The 2003 Altai earthquake, or 2003 Chuya earthquake, occurred on September 27 at 18:33:26 local time with a moment magnitude of 7.3 and a maximum intensity of shaking of X (Extreme) on the Modified Mercalli intensity scale. The epicenter of this oblique-slip shock was in Altai Republic, Russia near the borders of Mongolia, China and Kazakhstan. Three deaths and five injuries were reported and the total damage was listed as $10.6–33 million.

==Tectonic setting==
The Altai Mountains form the most northerly part of the complex zone of collision between the Indian and Eurasian plates, contributing 7 mm per year of the total 35 mm per year of convergence between the two plates, according to estimates from GPS data.
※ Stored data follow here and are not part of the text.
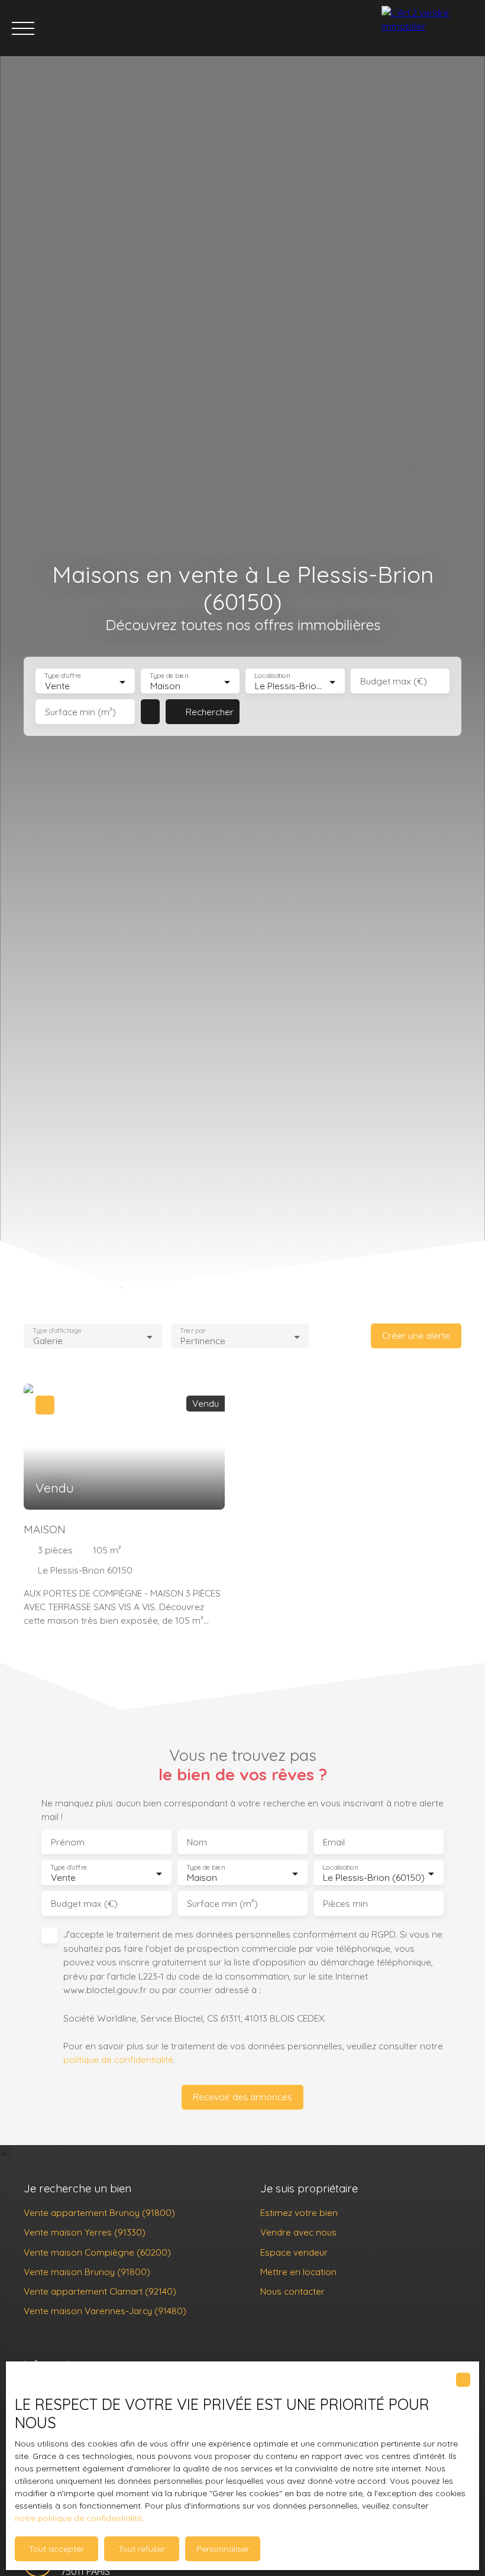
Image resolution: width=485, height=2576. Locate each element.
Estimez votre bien (299, 2212)
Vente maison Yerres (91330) (85, 2232)
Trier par (193, 1331)
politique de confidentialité (118, 2059)
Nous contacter (292, 2291)
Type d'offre (62, 676)
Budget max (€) (393, 681)
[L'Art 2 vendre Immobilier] (430, 28)
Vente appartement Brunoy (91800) (99, 2212)
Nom (197, 1842)
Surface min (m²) (80, 712)
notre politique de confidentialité (78, 2518)
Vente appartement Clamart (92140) (100, 2291)
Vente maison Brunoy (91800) (87, 2271)
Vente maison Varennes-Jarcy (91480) (105, 2311)
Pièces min (345, 1903)
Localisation (272, 676)
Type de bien (168, 676)
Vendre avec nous (298, 2232)
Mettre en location (298, 2271)
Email (334, 1842)
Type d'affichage (57, 1331)
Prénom (68, 1842)
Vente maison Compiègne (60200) (97, 2252)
The main structures accommodating this convergence are northwest–southeast trending right lateral strike-slip faults with subordinate west–east trending thrust faults, associated with the ends of the strike-slip structures. Most previous seismicity in the area in the instrumental era are dextral strike-slip in type. Only one thrust fault event has been observed trending parallel to the Altai chain in this period.

==Earthquake==
The total length of the fault rupture was about 60 km, based on observations of surface rupture, although the extent of aftershocks suggest that the rupture at depth was somewhat longer. This earthquake had components of right-lateral strike-slip and reverse movement in a segmented fault zone which had not been previously recognized. Based on field observations and the analysis of InSAR data, the fault responsible for the earthquake dips steeply to the northeast. Further analysis of the three–dimensional distribution of aftershocks, however, suggest that the fault zone is sub-vertical, extending down to a depth of 17 km. Modelling of the observed InSAR fringe pattern is consistent with at least three fault segments moving during the earthquake. The two segments to the northwest moved with dominantly right-lateral strike-slip, with a component of reverse movement. The most southeasterly segment had a pure reverse slip displacement.

==Damage==
Between 99 and 300 houses were destroyed, along with 1,942 other buildings affected. It was the strongest earthquake in this region since an estimated magnitude 7.7 earthquake on 20 December 1761.

==Ground effects==
Landslides affected the Kosh-Agachsky and Ust'-Ulagan Districts.